特定空き家に指定されると固定資産税が増加する
特定空き家とは、適切な管理が行われずに安全面や衛生面で問題が発生したり、倒壊の可能性があったりする空き家のことです。
特定空き家に指定されると、固定資産税が最大で6倍も上がってしまうことがあります。
管理の手間や修繕費用がかかるからと放置をし続ければ、その結果が固定資産税の増額という形で跳ね返ってくるのです。
空き家となった実家の管理には、十分に気を配らなければなりません。
関連記事:特定空き家は誰が決める?認定基準や指定されないための対策も解説
放置すると犯罪に使われたり火事が起こるなどのリスクがある
空き家で事件や火事が起こるケースは全国で多く見られます。
人のいない空き家は不法侵入がしやすく窃盗事件が多発しています。
暴行や殺人などの凶悪な事件の場として、空き家が使われることも珍しくありません。
また、古い建物で起こりがちな電気設備からの漏電・埃からの発火・放火などが原因で、空き家から火災が起こる事例も多くあります。
放置された空き家は犯罪や火事が起きやすいというリスクがあります。
実家の持ち家を相続するときに「ヤバい」とならないための対処法
いざ実家を相続することになり、何も心構えや準備ができていないと、慌てて重大な決断を誤ってしまうかもしれません。
早急に決めて対処しなければならないこともあるため、相続が発生するまえに事前に準備をしておきましょう。
相続時に困らないための対処法は以下の4つです。
- 不用品はすべて整理・片づけをする
- 持ち家を相続する人を相続人で話し合って決める
- 相続するか、相続放棄するか決める
- 維持管理費用や残りのローンの計画の確認
どのように準備していけばよいのか、具体的な内容を解説します。
不用品はすべて整理・片づけをする
親が亡くなった後の実家には大量の物が残されていて、どこに何があるのかわからないという状況になることは珍しくありません。
預金通帳や印鑑、不動産の権利書など重要なものが見つからず、相続手続きが進まないケースもあります。
売却や賃貸などで活用しようと思ったときにも、家の中に大量の荷物があってはすぐに踏み切ることができません。
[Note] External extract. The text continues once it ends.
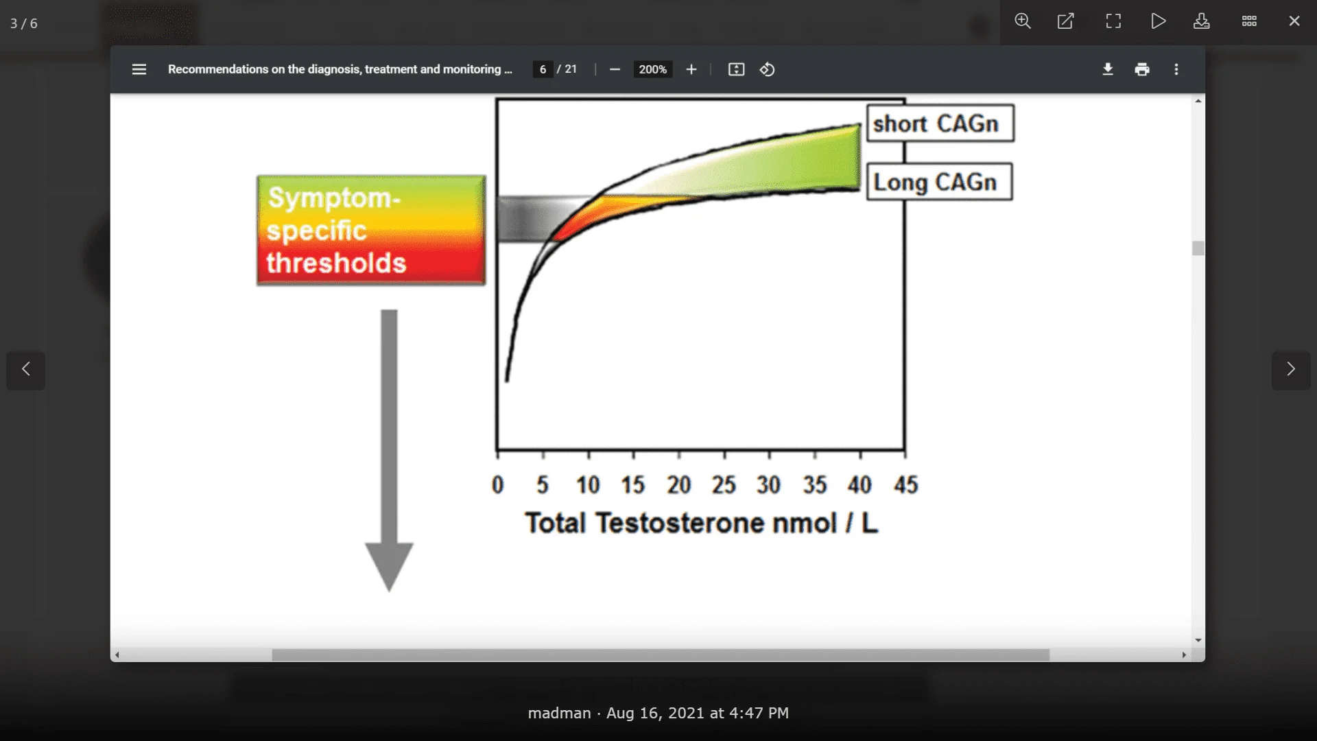Rotate the PDF counterclockwise

point(767,69)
実家の片付けに数年の長い年月がかかることもあります。
そうならないためにも、親が元気なうちに物の整理を始め、不用品は処分しておくことをおすすめします。
持ち家を相続する人を相続人で話し合って決める
法定相続人が複数いる場合は、誰が実家を相続するかを先に決めておくとよいでしょう。
親の死後に不動産の相続で揉めるケースは多くあります。
相続に関わる手続きは期限が決まっているものもあり、実家を相続する人が決まらないと期限内に手続きが終わらない可能性も出てきます。
事前に相続人全員で話し合い、決まった内容を親に遺言書として残してもらうのが賢明です。
正式な遺言書があれば後々のトラブルを防げるでしょう。
相続するか、相続放棄するか決める
実家の持ち家は相続する以外にも相続放棄という手段を選べます。
相続放棄は相続が発生したと知った日から3ヶ月以内に申立てを行わなければなりません。
期限を過ぎてしまうと相続放棄ができなくなってしまうため、事前に相続放棄をするかどうかの目途を立てておくとよいでしょう。
相続したほうがいいとき
遺産をすべて調べて、現金・預貯金・不動産・有価証券などの財産の合計が、負債を上回る場合は相続をした方がよいでしょう。
相続はプラスの財産だけでなく、借金などのマイナスの財産も引き継ぐことになるため、財産の内容を漏れなく調べてから決めなければなりません。
また、今後親の持ち家に住む場合には、相続を前向きに進めてもよいでしょう。
相続後にご自身が損をしないかどうかで相続を考えるのが基本です。
相続放棄したほうがいいとき
親に多額の負債があり、プラスの財産よりもマイナスの財産の方が上回ってしまう場合には、相続放棄を考えましょう。
負債額がはっきりとせず、プラスとマイナスのどちらの財産が多くなるかが不明な場合にも、限定承認という方法で相続放棄が可能です。
限定承認は故人のマイナスの財産を清算した後に、財産が余れば相続する方法なので、相続人が借金を背負わずに済みます。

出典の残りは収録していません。